Leader election is now a solved problem for well-defined failure models, with mature libraries:

  • HashiCorp Raft (hashicorp/raft): Go library used by Consul, Vault, Nomad.
  • etcd client leader election: go.etcd.io/etcd/client/v3/concurrency provides election APIs on top of etcd.
  • Kubernetes leader election: k8s.io/client-go/tools/leaderelection used by all Kubernetes controllers.
  • Apache Curator (ZooKeeper client): Provides LeaderSelector recipe for ZooKeeper-based election.

Future Directions

  • Leaderless designs: CRDTs and leaderless replication reduce the need for leader election in some workloads. Amazon Aurora's leaderless replication handles failover without explicit election.
  • Adaptive timeouts: Machine-learning-based timeout adjustment that dynamically sets election timeouts based on observed network conditions, reducing unnecessary elections.
  • Serverless leader election: In a serverless environment with ephemeral function instances, traditional leader election doesn't map well. New patterns use atomic counters in databases or cloud-native lock primitives.

Exercises

  1. Bully Algorithm Simulation: Implement the Bully Algorithm for 7 nodes. Simulate the highest-ID node (P7) failing. Trace all messages sent during the election. Count total messages. Now simulate P5 failing (not the highest). Compare message counts. Explain why the Bully Algorithm is inefficient in the second case.
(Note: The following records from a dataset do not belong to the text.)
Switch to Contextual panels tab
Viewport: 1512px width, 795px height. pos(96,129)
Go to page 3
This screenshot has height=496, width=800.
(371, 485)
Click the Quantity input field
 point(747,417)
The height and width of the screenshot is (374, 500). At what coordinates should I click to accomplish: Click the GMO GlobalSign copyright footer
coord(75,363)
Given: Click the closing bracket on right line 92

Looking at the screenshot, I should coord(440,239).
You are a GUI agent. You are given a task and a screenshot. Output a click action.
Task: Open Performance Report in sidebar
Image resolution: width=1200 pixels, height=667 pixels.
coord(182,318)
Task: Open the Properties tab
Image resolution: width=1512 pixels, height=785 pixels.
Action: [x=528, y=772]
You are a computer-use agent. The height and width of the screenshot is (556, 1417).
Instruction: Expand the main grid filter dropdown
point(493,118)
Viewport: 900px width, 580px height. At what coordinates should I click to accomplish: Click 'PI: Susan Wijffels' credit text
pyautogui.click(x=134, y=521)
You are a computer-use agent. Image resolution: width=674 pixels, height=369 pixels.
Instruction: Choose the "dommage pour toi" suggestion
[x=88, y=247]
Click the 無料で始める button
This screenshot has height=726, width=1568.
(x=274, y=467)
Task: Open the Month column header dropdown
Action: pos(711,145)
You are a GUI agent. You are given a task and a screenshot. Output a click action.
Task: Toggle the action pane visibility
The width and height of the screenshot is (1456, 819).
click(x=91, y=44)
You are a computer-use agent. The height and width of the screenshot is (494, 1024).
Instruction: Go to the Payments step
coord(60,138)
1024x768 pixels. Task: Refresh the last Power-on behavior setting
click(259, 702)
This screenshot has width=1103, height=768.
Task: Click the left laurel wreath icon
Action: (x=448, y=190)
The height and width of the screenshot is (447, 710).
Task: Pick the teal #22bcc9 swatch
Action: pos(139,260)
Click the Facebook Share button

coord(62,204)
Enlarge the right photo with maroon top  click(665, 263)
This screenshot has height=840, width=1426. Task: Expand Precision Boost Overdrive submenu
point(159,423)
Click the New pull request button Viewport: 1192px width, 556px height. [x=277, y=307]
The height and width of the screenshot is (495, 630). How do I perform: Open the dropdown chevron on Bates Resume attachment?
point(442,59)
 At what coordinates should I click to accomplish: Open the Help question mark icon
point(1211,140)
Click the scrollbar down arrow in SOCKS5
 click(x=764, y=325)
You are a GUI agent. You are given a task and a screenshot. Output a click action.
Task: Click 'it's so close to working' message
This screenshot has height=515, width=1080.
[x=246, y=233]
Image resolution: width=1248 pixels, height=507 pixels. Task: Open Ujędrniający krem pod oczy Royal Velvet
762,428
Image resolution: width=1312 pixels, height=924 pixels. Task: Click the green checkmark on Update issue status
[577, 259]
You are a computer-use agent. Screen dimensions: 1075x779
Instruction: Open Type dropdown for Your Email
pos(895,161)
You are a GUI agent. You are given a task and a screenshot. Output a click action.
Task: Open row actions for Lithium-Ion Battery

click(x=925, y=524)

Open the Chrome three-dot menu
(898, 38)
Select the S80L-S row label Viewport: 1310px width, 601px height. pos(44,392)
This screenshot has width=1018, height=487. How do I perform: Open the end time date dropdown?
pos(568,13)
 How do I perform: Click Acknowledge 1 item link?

  2. ZooKeeper Election Recipe: Using the ZooKeeper Python client (or kazoo), implement the sequential-ephemeral-node election recipe described above. Deploy three competing "candidates" and verify only one is ever leader. Simulate the leader crashing by killing its process. Measure time to new leader election.

  3. Split-Brain Simulation: Create two "leaders" in your Bully simulation that both believe they are leader due to a simulated network partition. Add a fencing token: each leader gets a monotonically increasing token from a simulated lock service. Show that when the "wrong" leader tries to write with its old token, the write is rejected. Measure how long split-brain persists without fencing tokens vs with them.

  4. Kubernetes Leader Election: Deploy a 3-pod Kubernetes Job that uses the client-go leader election library. Have each pod log its status (leader/follower). Delete the leader pod and measure the time to new leader election. Change LeaseDuration and RenewDeadline and observe the impact on failover time and false election frequency.

  5. STONITH Design: Design a STONITH mechanism for a 3-node cluster running on a cloud provider (AWS, GCP, or Azure). Your design must: (a) use the cloud provider's API to stop a node, (b) handle the case where STONITH itself fails (network issue reaching cloud API), (c) prevent STONITH from being used to create a split-brain rather than resolve one. Sketch the decision flowchart.


References

  1. Garcia-Molina, H. (1982). "Elections in a Distributed Computing System." IEEE Transactions on Computers, C-31(1), 48–59. (Bully Algorithm)
  2. Chang, E. J. H., & Roberts, R. (1979). "An Improved Algorithm for Decentralized Extrema-Finding in Circular Configurations of Processes." Communications of the ACM, 22(5), 281–283.
  3. Gray, C., & Cheriton, D. (1989). "Leases: An Efficient Fault-Tolerant Mechanism for Distributed File Cache Consistency." SOSP 1989.
  4. Burrows, M. (2006). "The Chubby Lock Service for Loosely-Coupled Distributed Systems." OSDI 2006.
  5. Hunt, P., Konar, M., Junqueira, F. P., & Reed, B. (2010). "ZooKeeper: Wait-free Coordination for Internet-scale Systems." USENIX ATC 2010.
  6. Ongaro, D., & Ousterhout, J. (2014). "In Search of an Understandable Consensus Algorithm." USENIX ATC 2014.
  7. Kleppmann, M. (2017). Designing Data-Intensive Applications. O'Reilly. (Chapter 8 on split-brain and fencing tokens.)